They Musk be joking.

Some Republicans are daydreaming over the prospect of billionaire guru and occasional literal flamethrower Elon Musk clinching the speaker’s gavel in the wake of a revolt against House GOP leadership over government funding.

“The Speaker of the House need not be a member of Congress,” Sen. Rand Paul (R-Ky.) underscored on X, becoming the first Republican to publicly muse over the idea in recent days.

“Nothing would disrupt the swamp more than electing Elon Musk … think about it … nothing’s impossible. (not to mention the joy at seeing the collective establishment, aka ‘uniparty,’ lose their ever-lovin’ minds).”

The Constitution does not mandate that the speaker be a sitting member of Congress, but there has never been a non-representative serving in that leadership role before.

Musk, 53, the world’s richest man, helped foment uproar among conservatives against the bipartisan government funding bill that congressional leadership rolled out late Tuesday to avert a government shutdown from midnight Friday into Saturday.

President-elect Donald Trump and Vice President-elect JD Vance subsequently urged Republicans to slap down the bill and nudged GOP leadership to recalibrate, rendering the measure effectively dead on arrival in a blow to House Speaker Mike Johnson (R-La.), 52.

Thus far, only a handful of lawmakers dangled the prospect of Musk taking the reins in the lower chamber and the concept does not appear to have strong traction within the House Republican conference for now.

“I’d be open to supporting @elonmusk for Speaker of the House. DOGE can only truly be accomplished by reigning in Congress to enact real government efficiency. The establishment needs to be shattered just like it was yesterday,” Rep. Marjorie Taylor Greene (R-Ga.) posted on X.

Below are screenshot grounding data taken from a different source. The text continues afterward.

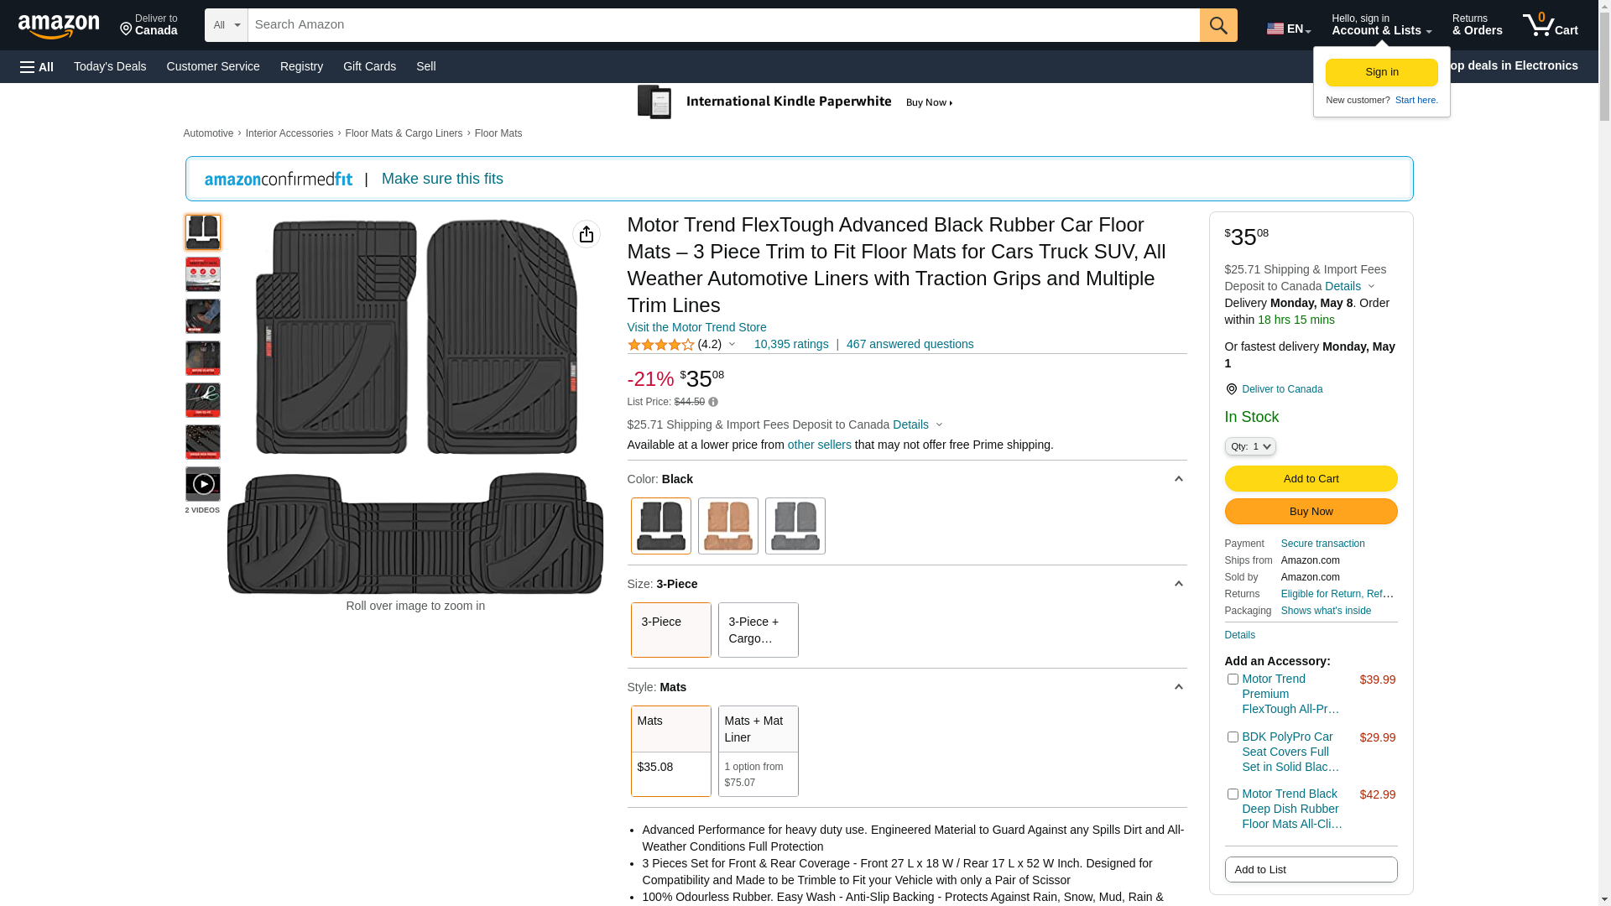Open the Visit the Motor Trend Store link
The width and height of the screenshot is (1611, 906).
coord(696,328)
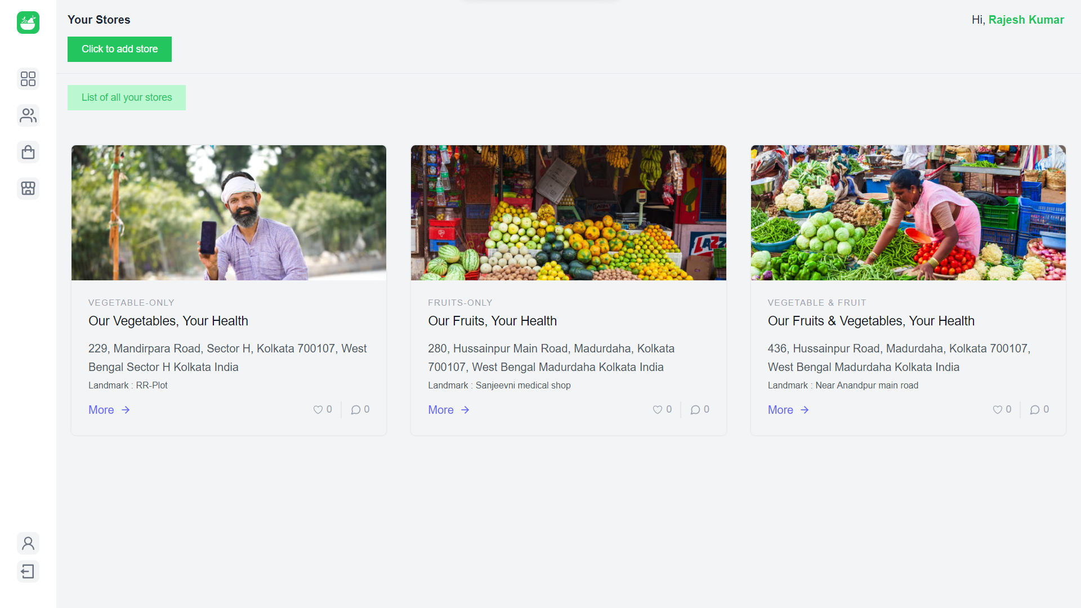Open the dashboard grid icon in sidebar
Viewport: 1081px width, 608px height.
pos(28,79)
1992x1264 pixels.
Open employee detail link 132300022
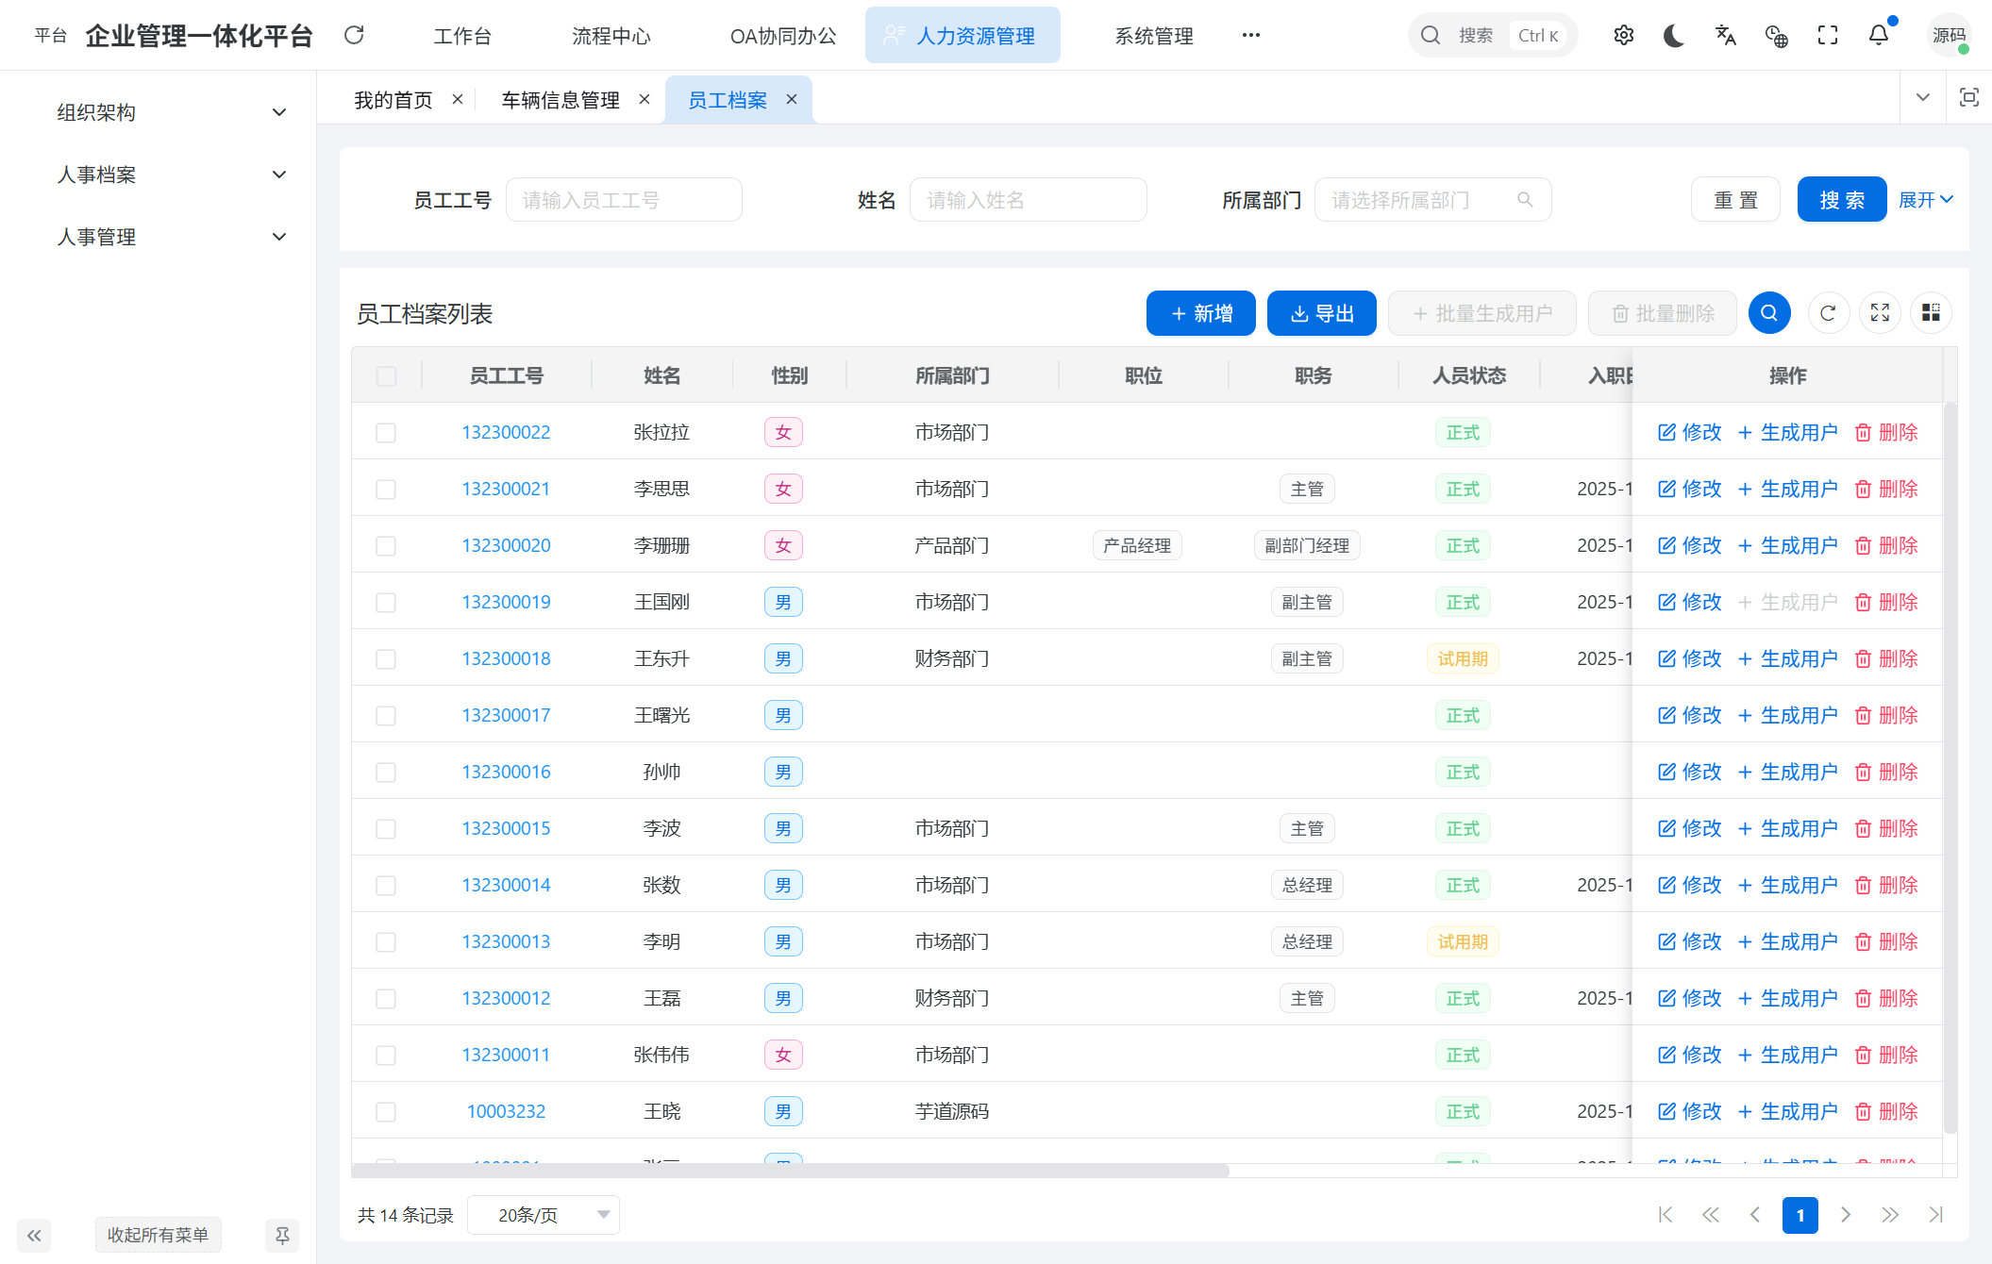pyautogui.click(x=506, y=432)
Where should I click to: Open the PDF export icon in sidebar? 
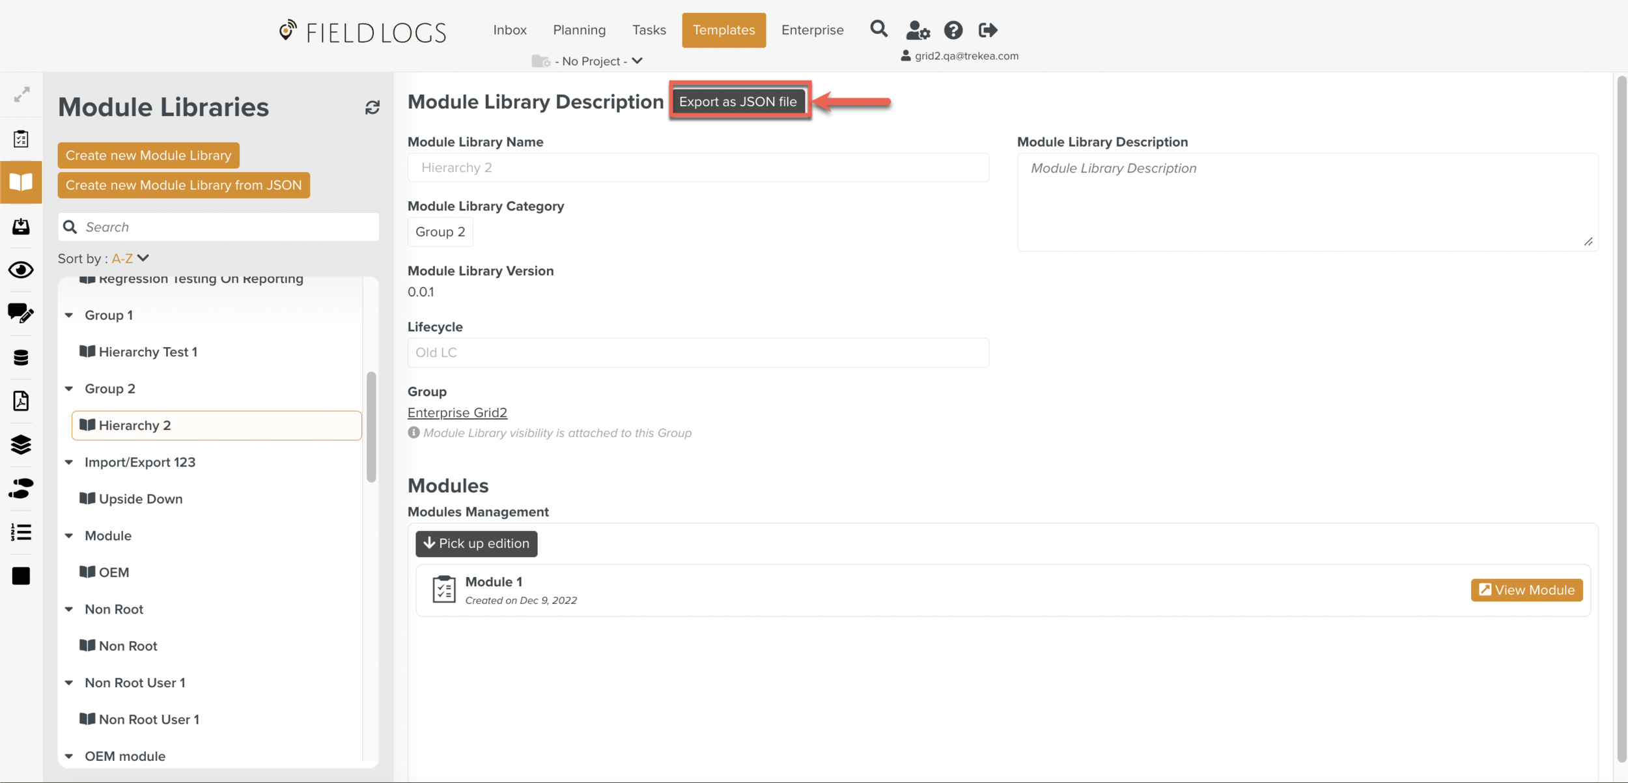pyautogui.click(x=20, y=401)

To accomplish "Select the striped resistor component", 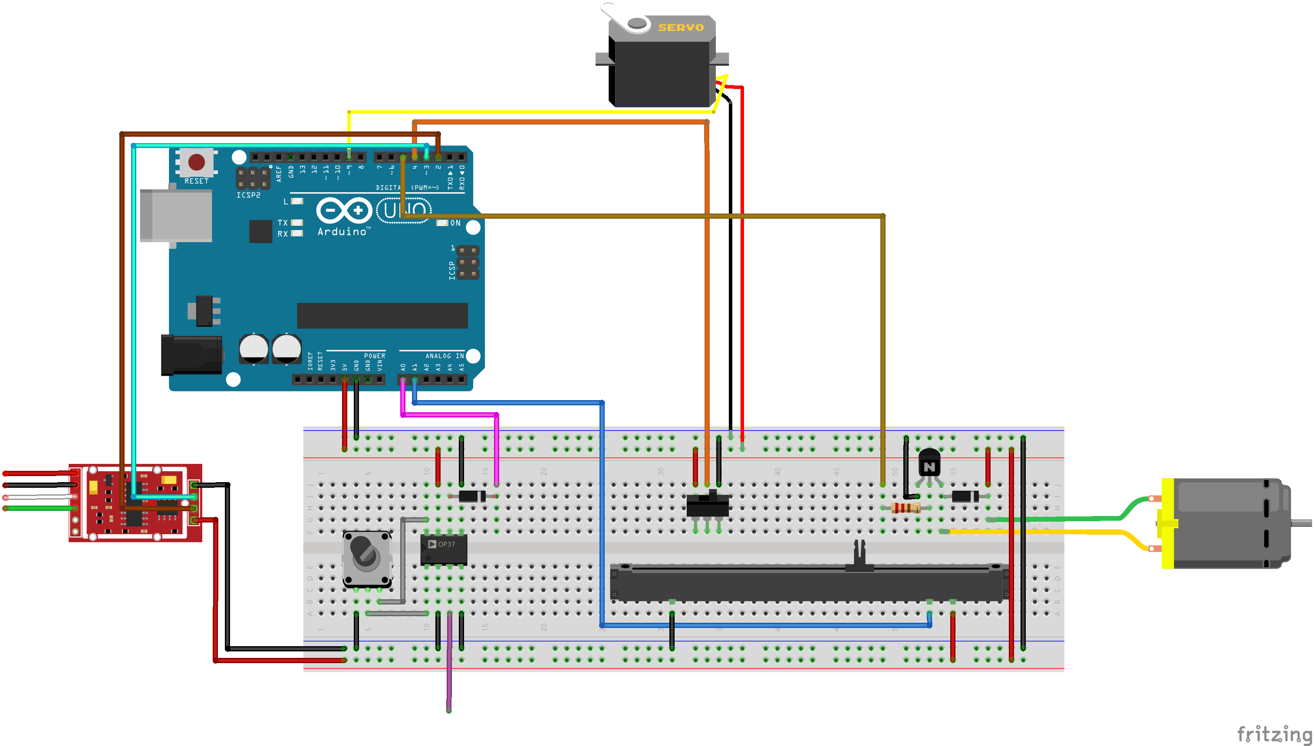I will [906, 508].
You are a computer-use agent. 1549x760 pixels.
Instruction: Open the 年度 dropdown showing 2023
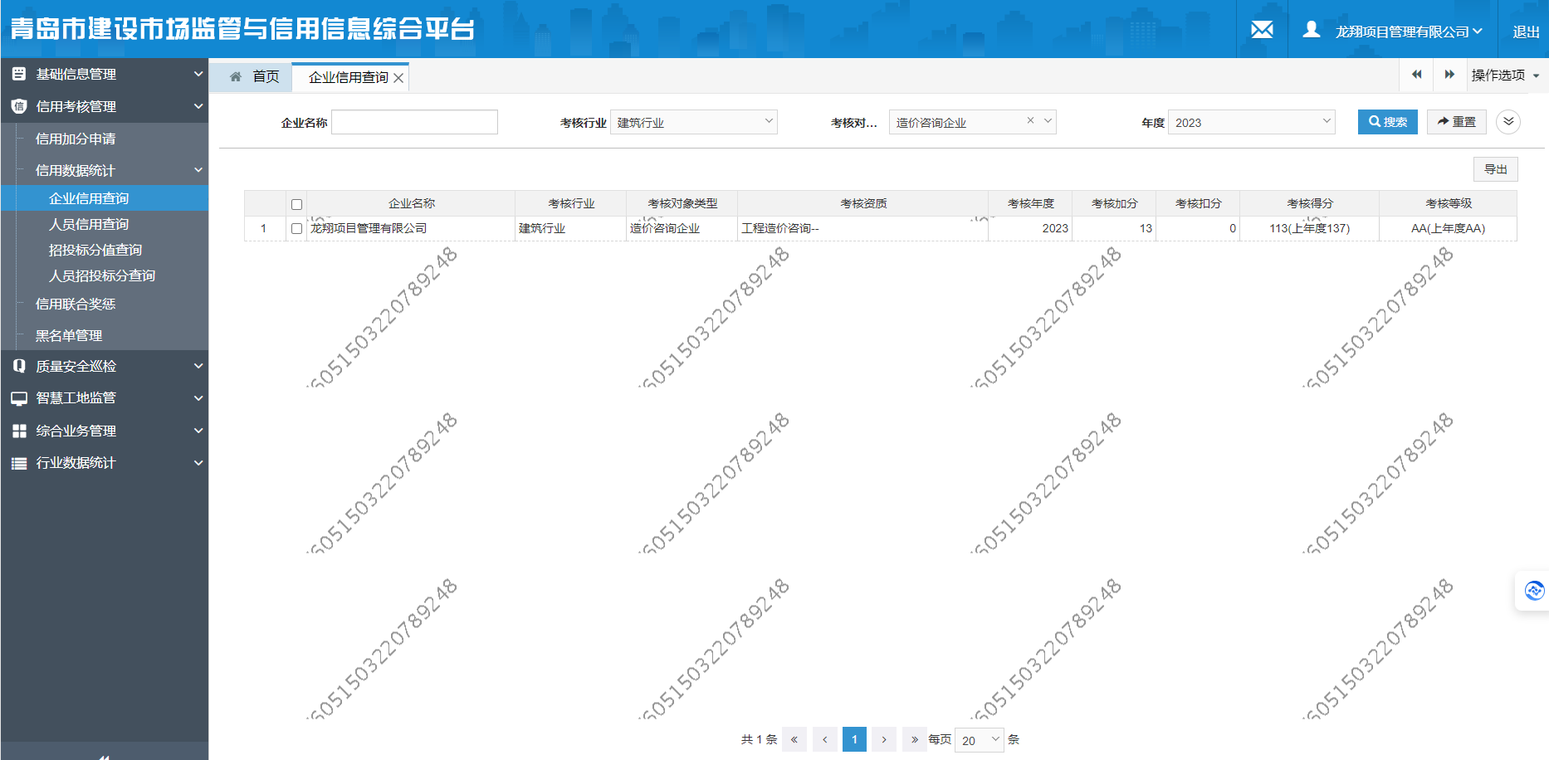(1250, 121)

Other GOP lawmakers are privately enraged by Musk’s intervention in the government funding tempest.

Last month, Trump, 78, announced Musk and fellow entrepreneur Vivek Ramaswamy as co-heads of the newly minted Department of Government Efficiency (DOGE), which is not an actual government department.

Greene, 50, is helming the DOGE Caucus in the House of Representatives.

Musk and Ramaswamy, 39, swung through Congress earlier this month to brainstorm ideas with GOP lawmakers on ways to root out government waste.

Sen. Mike Lee (R-Utah) speculated that the “writing is on the wall” and that new leadership in the House is “inevitable” and “would revolutionize everything.”

“If that’s the case, I think we need to go outside the box. I think we need to look to a different place,” Lee told conservative host Benny Johnson, pitching Musk or Ramaswamy to be the speaker. “Let them choose one of them — I don’t care which one — to be their speaker.”

Democrats have similarly dangled the idea — though in a backhanded way to jab at Republican infighting and ostensibly to leverage Musk’s and Trump’s egos in an effort to kick up friction between the pair.

“If Elon Musk is kind of cosplaying co-President here, I don’t know why Trump doesn’t just hand him the Oval Office, or Speaker Johnson should maybe just hand Elon Musk the gavel if they just want that billionaire to run the country,” Rep. Greg Casar (D-Texas) told reporters.

“Speaker Mike Johnson: maybe it’s easier to just hand your gavel over to Musk,” Sen. Jeff Merkley (D-Ore.) said in a swipe on X.

House Minority Leader Hakeem Jeffries (D-NY) lamented to reporters that “I don’t have the answers right now” when asked whom he was actually negotiating with on government funding.

With their threadbare, rambunctious House majority, Republicans have previously floundered over their speaker.

Infamously, at the start of the current Congress, former Speaker Kevin McCarthy (R-Calif.) took 15 rounds before he was able to win the gavel.

Some nine months later, he was deposed in a shocking mutiny, which effectively ground the House to a halt for about a month as Republicans dithered over his successor.

During that impasse, some members had floated Trump as a potential successor, but he rejected that push. Johnson survived an ouster attempt earlier this year after getting a bailout from Democrats.

The speaker’s election will be held on Jan. 3, 2025. Should Johnson fail to nab the gavel, there are concerns about an impasse stymying certification of the 2024 election on Jan. 6, 2025.

Trump has maintained that Johnson can “easily” hold onto his job if he course-corrects on government funding.

“If the speaker acts decisively, and tough, and gets rid of all of the traps being set by the Democrats, which will economically and, in other ways, destroy our country, he will easily remain speaker,” Trump told Fox News.